SHORT PROBLEM:
Reproduce all of the data below verbatim, line for line.

RECORDS TO PROCESS:
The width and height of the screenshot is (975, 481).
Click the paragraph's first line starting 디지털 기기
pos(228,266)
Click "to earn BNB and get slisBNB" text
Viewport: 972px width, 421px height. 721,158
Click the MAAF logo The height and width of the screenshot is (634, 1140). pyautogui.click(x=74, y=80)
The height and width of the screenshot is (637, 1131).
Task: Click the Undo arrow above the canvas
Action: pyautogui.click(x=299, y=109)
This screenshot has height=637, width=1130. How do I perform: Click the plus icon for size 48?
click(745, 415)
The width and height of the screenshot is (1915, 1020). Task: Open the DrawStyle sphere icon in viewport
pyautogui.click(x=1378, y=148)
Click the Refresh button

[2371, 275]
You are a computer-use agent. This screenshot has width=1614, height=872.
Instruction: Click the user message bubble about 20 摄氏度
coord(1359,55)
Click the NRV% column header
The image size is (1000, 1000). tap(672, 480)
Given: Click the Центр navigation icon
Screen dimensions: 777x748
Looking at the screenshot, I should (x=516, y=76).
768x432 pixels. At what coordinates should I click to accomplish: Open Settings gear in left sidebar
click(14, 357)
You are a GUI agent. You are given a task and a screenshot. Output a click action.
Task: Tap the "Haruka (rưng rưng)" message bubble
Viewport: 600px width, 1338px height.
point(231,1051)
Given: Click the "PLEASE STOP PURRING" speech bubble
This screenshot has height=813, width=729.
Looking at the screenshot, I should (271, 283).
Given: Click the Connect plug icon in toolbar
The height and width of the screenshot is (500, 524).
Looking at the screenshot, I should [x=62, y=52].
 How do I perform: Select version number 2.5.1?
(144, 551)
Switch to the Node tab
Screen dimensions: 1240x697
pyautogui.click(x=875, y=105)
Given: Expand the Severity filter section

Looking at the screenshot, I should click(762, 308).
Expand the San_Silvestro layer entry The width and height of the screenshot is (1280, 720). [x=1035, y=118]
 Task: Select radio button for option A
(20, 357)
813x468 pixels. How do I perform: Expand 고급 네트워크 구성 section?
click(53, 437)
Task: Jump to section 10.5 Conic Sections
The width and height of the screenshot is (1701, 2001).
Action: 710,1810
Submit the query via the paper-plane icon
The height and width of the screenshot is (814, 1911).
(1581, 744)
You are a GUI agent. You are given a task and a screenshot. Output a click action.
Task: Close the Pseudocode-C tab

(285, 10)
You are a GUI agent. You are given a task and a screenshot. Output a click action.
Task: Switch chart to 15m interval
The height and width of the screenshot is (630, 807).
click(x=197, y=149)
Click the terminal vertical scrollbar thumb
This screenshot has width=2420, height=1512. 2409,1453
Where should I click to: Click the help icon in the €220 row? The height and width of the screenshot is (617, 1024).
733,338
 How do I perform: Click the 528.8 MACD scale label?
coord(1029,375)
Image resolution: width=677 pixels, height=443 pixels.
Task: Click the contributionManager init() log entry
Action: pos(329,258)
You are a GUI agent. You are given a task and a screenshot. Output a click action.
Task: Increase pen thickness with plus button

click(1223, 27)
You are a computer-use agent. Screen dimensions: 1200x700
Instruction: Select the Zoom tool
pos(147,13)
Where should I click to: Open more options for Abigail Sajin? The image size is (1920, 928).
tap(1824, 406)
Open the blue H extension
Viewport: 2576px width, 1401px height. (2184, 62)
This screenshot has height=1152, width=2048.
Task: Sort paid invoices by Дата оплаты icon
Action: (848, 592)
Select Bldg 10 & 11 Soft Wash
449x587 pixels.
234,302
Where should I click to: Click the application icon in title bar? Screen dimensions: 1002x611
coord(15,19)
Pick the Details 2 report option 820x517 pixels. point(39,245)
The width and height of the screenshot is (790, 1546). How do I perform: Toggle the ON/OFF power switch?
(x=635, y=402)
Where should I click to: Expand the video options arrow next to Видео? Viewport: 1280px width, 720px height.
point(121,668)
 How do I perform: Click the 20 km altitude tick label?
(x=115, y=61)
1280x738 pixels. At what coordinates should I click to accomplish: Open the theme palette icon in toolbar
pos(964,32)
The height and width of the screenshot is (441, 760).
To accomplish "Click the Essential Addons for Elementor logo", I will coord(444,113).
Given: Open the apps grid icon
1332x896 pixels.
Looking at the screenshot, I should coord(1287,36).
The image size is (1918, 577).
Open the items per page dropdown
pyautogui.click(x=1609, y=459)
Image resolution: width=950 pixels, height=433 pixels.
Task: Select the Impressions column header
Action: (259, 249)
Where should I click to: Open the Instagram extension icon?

WRITTEN ANSWER:
The width and height of the screenshot is (975, 481).
Click the paragraph's first line starting 디지털 기기
pos(228,266)
Click "to earn BNB and get slisBNB" text
Viewport: 972px width, 421px height. 721,158
Click the MAAF logo The height and width of the screenshot is (634, 1140). pyautogui.click(x=74, y=80)
The height and width of the screenshot is (637, 1131).
Task: Click the Undo arrow above the canvas
Action: pyautogui.click(x=299, y=109)
This screenshot has height=637, width=1130. How do I perform: Click the plus icon for size 48?
click(745, 415)
The width and height of the screenshot is (1915, 1020). Task: Open the DrawStyle sphere icon in viewport
pyautogui.click(x=1378, y=148)
Click the Refresh button

[2371, 275]
You are a computer-use agent. This screenshot has width=1614, height=872.
Instruction: Click the user message bubble about 20 摄氏度
coord(1359,55)
Click the NRV% column header
The image size is (1000, 1000). tap(672, 480)
Given: Click the Центр navigation icon
Screen dimensions: 777x748
Looking at the screenshot, I should (x=516, y=76).
768x432 pixels. At what coordinates should I click to accomplish: Open Settings gear in left sidebar
click(14, 357)
You are a GUI agent. You are given a task and a screenshot. Output a click action.
Task: Tap the "Haruka (rưng rưng)" message bubble
Viewport: 600px width, 1338px height.
point(231,1051)
Given: Click the "PLEASE STOP PURRING" speech bubble
This screenshot has height=813, width=729.
Looking at the screenshot, I should (271, 283).
Given: Click the Connect plug icon in toolbar
The height and width of the screenshot is (500, 524).
Looking at the screenshot, I should [x=62, y=52].
 How do I perform: Select version number 2.5.1?
(144, 551)
Switch to the Node tab
Screen dimensions: 1240x697
pyautogui.click(x=875, y=105)
Given: Expand the Severity filter section

Looking at the screenshot, I should click(762, 308).
Expand the San_Silvestro layer entry The width and height of the screenshot is (1280, 720). [x=1035, y=118]
 Task: Select radio button for option A
(20, 357)
813x468 pixels. How do I perform: Expand 고급 네트워크 구성 section?
click(53, 437)
Task: Jump to section 10.5 Conic Sections
The width and height of the screenshot is (1701, 2001).
Action: 710,1810
Submit the query via the paper-plane icon
The height and width of the screenshot is (814, 1911).
(1581, 744)
You are a GUI agent. You are given a task and a screenshot. Output a click action.
Task: Close the Pseudocode-C tab

(285, 10)
You are a GUI agent. You are given a task and a screenshot. Output a click action.
Task: Switch chart to 15m interval
The height and width of the screenshot is (630, 807).
click(x=197, y=149)
Click the terminal vertical scrollbar thumb
This screenshot has width=2420, height=1512. 2409,1453
Where should I click to: Click the help icon in the €220 row? The height and width of the screenshot is (617, 1024).
733,338
 How do I perform: Click the 528.8 MACD scale label?
coord(1029,375)
Image resolution: width=677 pixels, height=443 pixels.
Task: Click the contributionManager init() log entry
Action: pos(329,258)
You are a GUI agent. You are given a task and a screenshot. Output a click action.
Task: Increase pen thickness with plus button

click(1223, 27)
You are a computer-use agent. Screen dimensions: 1200x700
Instruction: Select the Zoom tool
pos(147,13)
Where should I click to: Open more options for Abigail Sajin? The image size is (1920, 928).
tap(1824, 406)
Open the blue H extension
Viewport: 2576px width, 1401px height. (2184, 62)
This screenshot has height=1152, width=2048.
Task: Sort paid invoices by Дата оплаты icon
Action: (848, 592)
Select Bldg 10 & 11 Soft Wash
449x587 pixels.
234,302
Where should I click to: Click the application icon in title bar? Screen dimensions: 1002x611
coord(15,19)
Pick the Details 2 report option 820x517 pixels. point(39,245)
The width and height of the screenshot is (790, 1546). How do I perform: Toggle the ON/OFF power switch?
(x=635, y=402)
Where should I click to: Expand the video options arrow next to Видео? Viewport: 1280px width, 720px height.
point(121,668)
 How do I perform: Click the 20 km altitude tick label?
(x=115, y=61)
1280x738 pixels. At what coordinates should I click to accomplish: Open the theme palette icon in toolbar
pos(964,32)
The height and width of the screenshot is (441, 760).
To accomplish "Click the Essential Addons for Elementor logo", I will coord(444,113).
Given: Open the apps grid icon
1332x896 pixels.
Looking at the screenshot, I should coord(1287,36).
The image size is (1918, 577).
Open the items per page dropdown
pyautogui.click(x=1609, y=459)
Image resolution: width=950 pixels, height=433 pixels.
Task: Select the Impressions column header
Action: (259, 249)
Where should I click to: Open the Instagram extension icon?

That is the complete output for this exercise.